◆ **元の文章**
= = = = =
基本的に、釣りはやればやるほど赤字である。

 一方で右脳くんはアホの子だから、ちょっとキジハタ(割と高級魚)とかが釣れちゃったりしてポジティブな要素があると直感的に「いける、いけるわこれ!」って感じになっちゃうのである。

 冷静に考えると、そもそも1億2000万人の胃袋を毎日3回も満たす現代の食の流通は、極端に効率化されており、釣り人が1日1万以上船宿に払って、波に揺られて海にゲロぶちまけながらようやく1匹釣れるブリですら、スーパーマーケットにかかれば、切り身が200円程度で売られているような状況である。
 堤防で釣った場合でもエサ代だけで600円程度かかるのに、更に車の移動費や、自分たちの餌代も考えると食費の足しなるはずがない。

 しかし経験の浅い俺は右脳くんの奴隷だったので「まあ……、最近は魚も高いしな……。それにアジならどこでも釣れるやろ……」くらいのノリでいたのである。

 そういう舐め腐った状況なので、アジならどんな装備でも釣れるだろうと余裕をぶっこいて、メルカリで3000円の釣り道具セットを妻に選んでもらって三崎港に出かけた。(ちなみに、この時点で往復の高速代とガソリン代は約2000円である)

 三崎港は三浦半島の先端で、三崎マグロが有名な漁港である。 釣り場に着くと、コの字型になっている堤防から海を取り囲むようにして凡そ100人くらいのファミリーどもが2~3メートルの間隔をあけて糸を垂らしている。 「これだけ人がいるなら、まあまあ釣れるポイントであろう。」 そう思ってサビキセットを準備し、アミ姫(アミエビがチューブになってるやつでフルーティな匂いがする)をカゴに入れて海に落とす。

 そして4時間後……

 釣れねえンだわ……

 いや、びっくりするほど釣れないのである。 釣り場に来た当初はまるで遊園地の入場口にいるかのように輝いていた娘の目は、もはや波打ち際で腹を上にして漂っている死んだ魚の目ように曇っていた。 まあゲームの釣りとは違ってリアルの釣りはよほど条件の良い場所でもない限りずっと釣れたりしないものである。
 一方、俺はというと、娘とは逆に「何とか一匹釣ってやるぞコラァ!!」と闇雲に竿を上下に揺らしたり、心のなかで魚信が来ることを祈願したりしていたわけであるが、そこから更に2時間経った時だった。
 もうあたりが完全に暗くなっていて、ファミリー層は大体撤退しており、俺の心もボウズを受け入れるしかないかなと思っていた頃、竿が小気味良くブルブルと震えた。
= = = = =
◆ **クリック対象データ**
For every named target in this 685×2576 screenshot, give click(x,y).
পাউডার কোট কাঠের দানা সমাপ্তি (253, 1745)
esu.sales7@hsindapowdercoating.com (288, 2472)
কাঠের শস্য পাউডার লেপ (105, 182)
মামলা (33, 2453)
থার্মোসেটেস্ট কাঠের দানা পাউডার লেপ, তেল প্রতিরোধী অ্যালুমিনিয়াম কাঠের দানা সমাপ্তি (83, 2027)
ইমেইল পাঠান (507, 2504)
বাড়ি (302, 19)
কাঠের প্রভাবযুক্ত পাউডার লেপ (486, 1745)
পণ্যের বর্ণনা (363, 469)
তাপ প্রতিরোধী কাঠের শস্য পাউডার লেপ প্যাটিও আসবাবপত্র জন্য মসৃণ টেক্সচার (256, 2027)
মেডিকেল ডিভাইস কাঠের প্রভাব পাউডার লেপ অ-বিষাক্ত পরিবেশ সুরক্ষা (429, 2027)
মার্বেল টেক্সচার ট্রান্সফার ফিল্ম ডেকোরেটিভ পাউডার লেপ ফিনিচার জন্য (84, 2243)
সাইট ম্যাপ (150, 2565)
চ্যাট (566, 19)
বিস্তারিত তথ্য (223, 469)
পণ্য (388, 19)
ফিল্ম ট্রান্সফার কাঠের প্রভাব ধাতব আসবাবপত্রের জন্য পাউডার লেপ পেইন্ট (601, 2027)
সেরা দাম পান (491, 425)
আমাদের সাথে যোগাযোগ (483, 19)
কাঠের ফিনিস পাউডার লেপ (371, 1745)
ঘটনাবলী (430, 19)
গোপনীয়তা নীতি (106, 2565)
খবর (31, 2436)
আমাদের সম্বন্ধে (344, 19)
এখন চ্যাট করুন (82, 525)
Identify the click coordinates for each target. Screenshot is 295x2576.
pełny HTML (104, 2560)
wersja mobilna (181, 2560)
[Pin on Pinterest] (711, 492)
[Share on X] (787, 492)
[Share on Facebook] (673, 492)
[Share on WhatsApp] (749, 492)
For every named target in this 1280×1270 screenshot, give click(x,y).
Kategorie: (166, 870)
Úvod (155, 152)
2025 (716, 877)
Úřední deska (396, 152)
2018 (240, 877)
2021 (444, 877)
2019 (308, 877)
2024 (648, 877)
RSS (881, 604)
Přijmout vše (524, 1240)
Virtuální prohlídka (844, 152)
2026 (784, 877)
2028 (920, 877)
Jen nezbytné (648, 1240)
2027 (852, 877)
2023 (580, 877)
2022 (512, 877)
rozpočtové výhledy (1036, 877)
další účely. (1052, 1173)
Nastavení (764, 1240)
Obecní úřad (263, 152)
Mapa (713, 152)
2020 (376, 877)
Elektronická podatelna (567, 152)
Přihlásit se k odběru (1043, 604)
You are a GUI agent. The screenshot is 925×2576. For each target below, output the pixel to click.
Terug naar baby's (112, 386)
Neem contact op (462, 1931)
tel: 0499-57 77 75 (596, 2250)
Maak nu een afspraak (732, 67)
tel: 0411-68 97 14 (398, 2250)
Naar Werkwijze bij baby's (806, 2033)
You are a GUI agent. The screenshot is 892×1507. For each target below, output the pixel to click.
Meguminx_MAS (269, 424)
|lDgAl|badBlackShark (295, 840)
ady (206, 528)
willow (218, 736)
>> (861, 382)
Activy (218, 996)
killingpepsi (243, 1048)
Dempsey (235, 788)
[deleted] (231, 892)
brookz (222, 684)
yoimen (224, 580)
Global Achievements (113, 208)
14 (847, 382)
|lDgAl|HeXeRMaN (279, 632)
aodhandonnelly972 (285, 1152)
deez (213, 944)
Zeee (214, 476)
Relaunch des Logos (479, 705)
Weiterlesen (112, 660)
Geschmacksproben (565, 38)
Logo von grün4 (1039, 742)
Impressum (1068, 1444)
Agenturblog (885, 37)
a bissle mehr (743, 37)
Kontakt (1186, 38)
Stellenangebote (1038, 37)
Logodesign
= = = = =
◆ **課題一覧**
**A)** 釣りの文章では、堤防で釣った魚が食費の足しにならない理由として何が挙げられているか、一〜三文で説明せよ。
**B)** 一覧の最初の行から「সাইট ম্যাপ (150, 2565)」を含む行までを、「পাউডার লেপ」を「পাউডার কোটিং」に切り替えて書き出してください。それ以外は一切変えないこと。

◆ **課題別の解答**
**A)** 堤防で釣る場合でも、エサ代だけで600円程度かかるからです。さらに車の移動費や、自分たちの「餌代」も考えると、食費の足しになるはずがないとされています。

**B)**
For every named target in this 685×2576 screenshot, give click(x,y).
পাউডার কোট কাঠের দানা সমাপ্তি (253, 1745)
esu.sales7@hsindapowdercoating.com (288, 2472)
কাঠের শস্য পাউডার কোটিং (105, 182)
মামলা (33, 2453)
থার্মোসেটেস্ট কাঠের দানা পাউডার কোটিং, তেল প্রতিরোধী অ্যালুমিনিয়াম কাঠের দানা সমাপ্তি (83, 2027)
ইমেইল পাঠান (507, 2504)
বাড়ি (302, 19)
কাঠের প্রভাবযুক্ত পাউডার কোটিং (486, 1745)
পণ্যের বর্ণনা (363, 469)
তাপ প্রতিরোধী কাঠের শস্য পাউডার কোটিং প্যাটিও আসবাবপত্র জন্য মসৃণ টেক্সচার (256, 2027)
মেডিকেল ডিভাইস কাঠের প্রভাব পাউডার কোটিং অ-বিষাক্ত পরিবেশ সুরক্ষা (429, 2027)
মার্বেল টেক্সচার ট্রান্সফার ফিল্ম ডেকোরেটিভ পাউডার কোটিং ফিনিচার জন্য (84, 2243)
সাইট ম্যাপ (150, 2565)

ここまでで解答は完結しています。